=== What the task asks ===
Start with the line that holds "Instruction: Toggle the". Please copy it and each remaining line below exactly, leaving pictures out.

=== Excerpted records ===
_ _ _ _ _

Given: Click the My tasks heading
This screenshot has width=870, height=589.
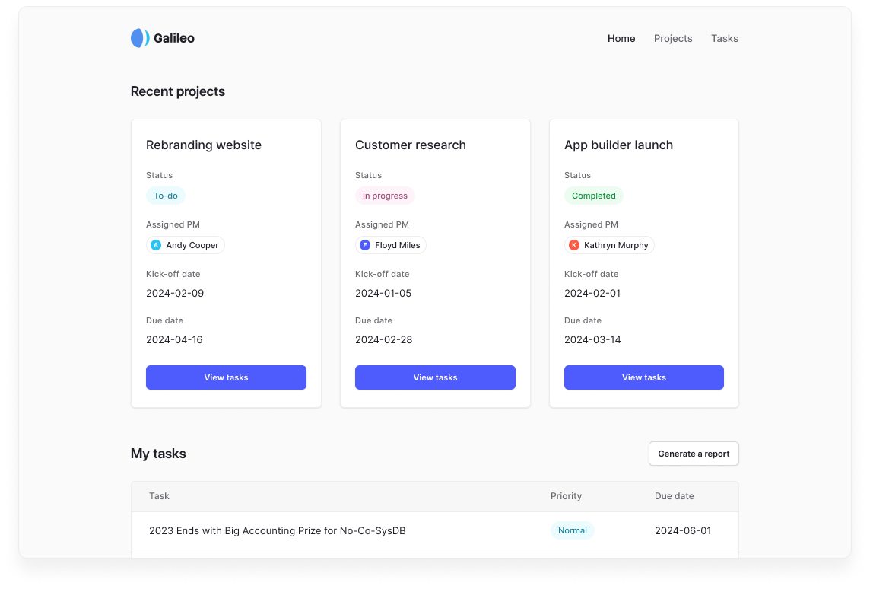Looking at the screenshot, I should point(158,454).
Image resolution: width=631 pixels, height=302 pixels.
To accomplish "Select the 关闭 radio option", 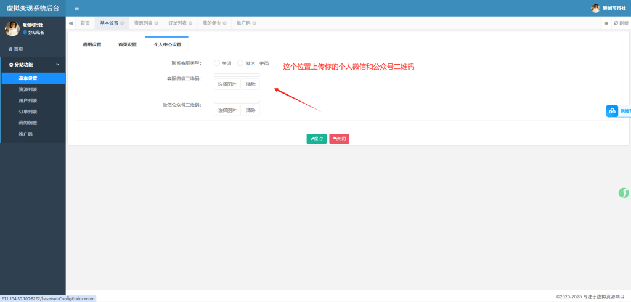I will 217,63.
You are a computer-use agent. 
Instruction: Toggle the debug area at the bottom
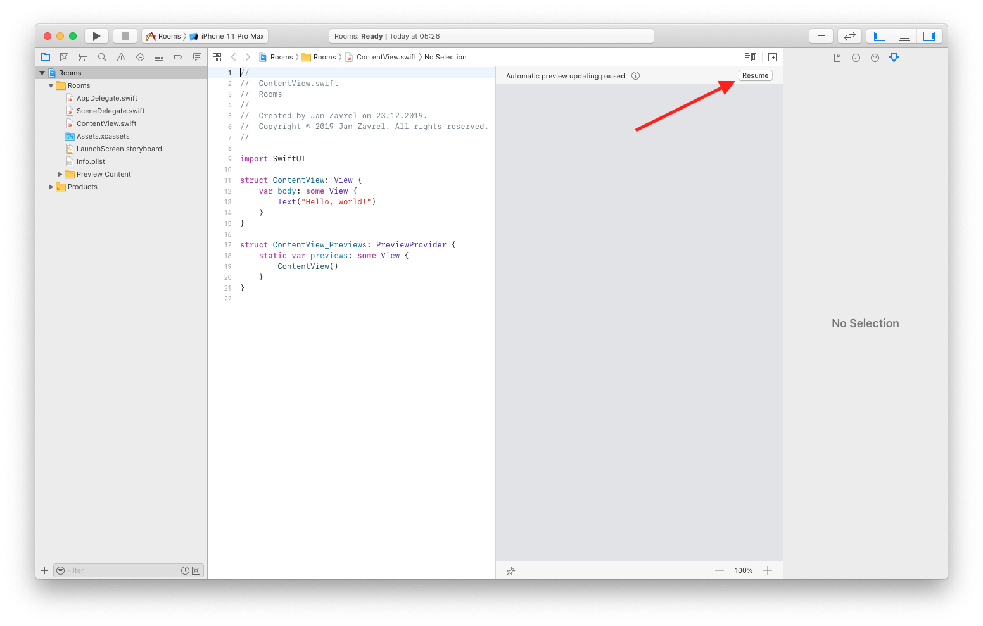tap(904, 35)
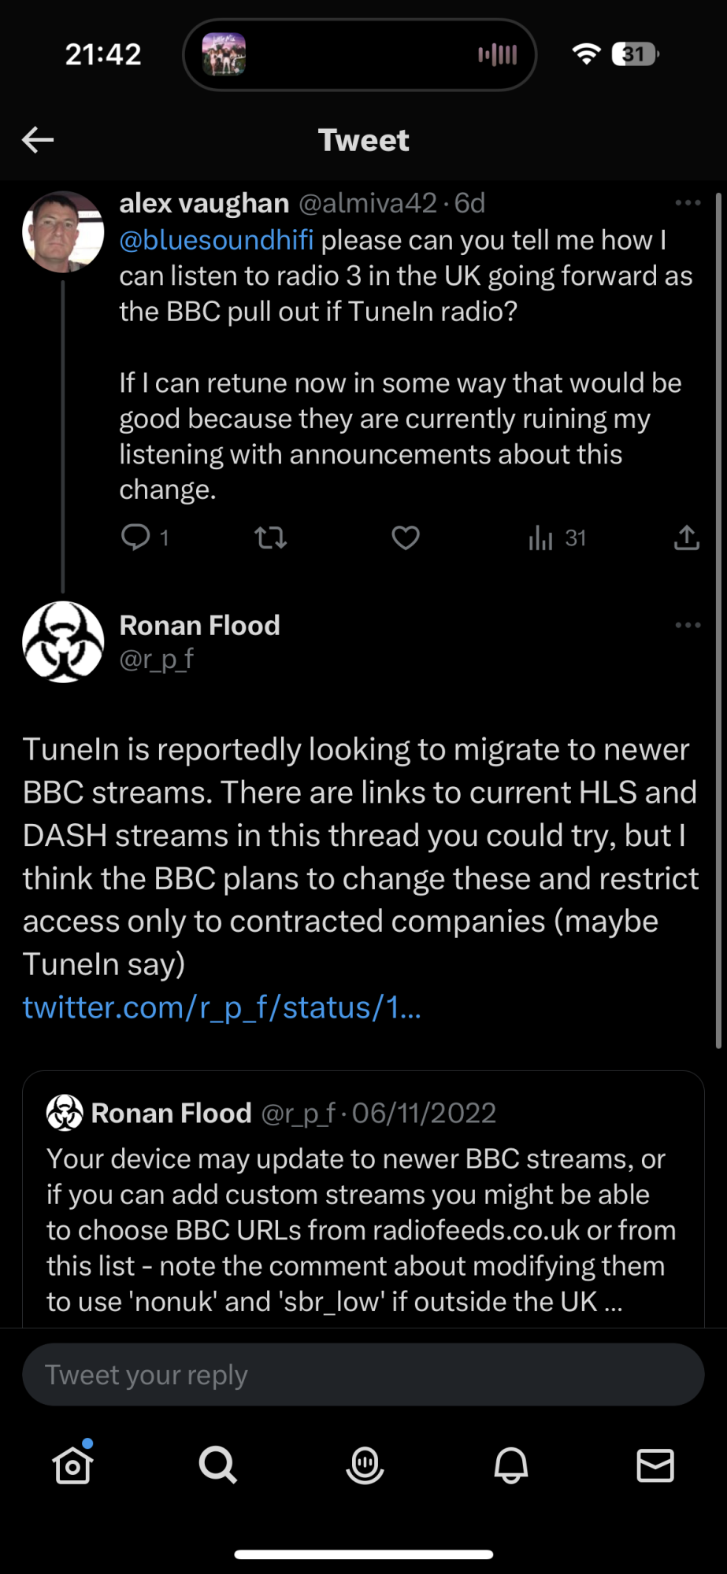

_ _ _ _ _

=== Response area ===
Instruction: Toggle the debug area at the bottom
tap(904, 35)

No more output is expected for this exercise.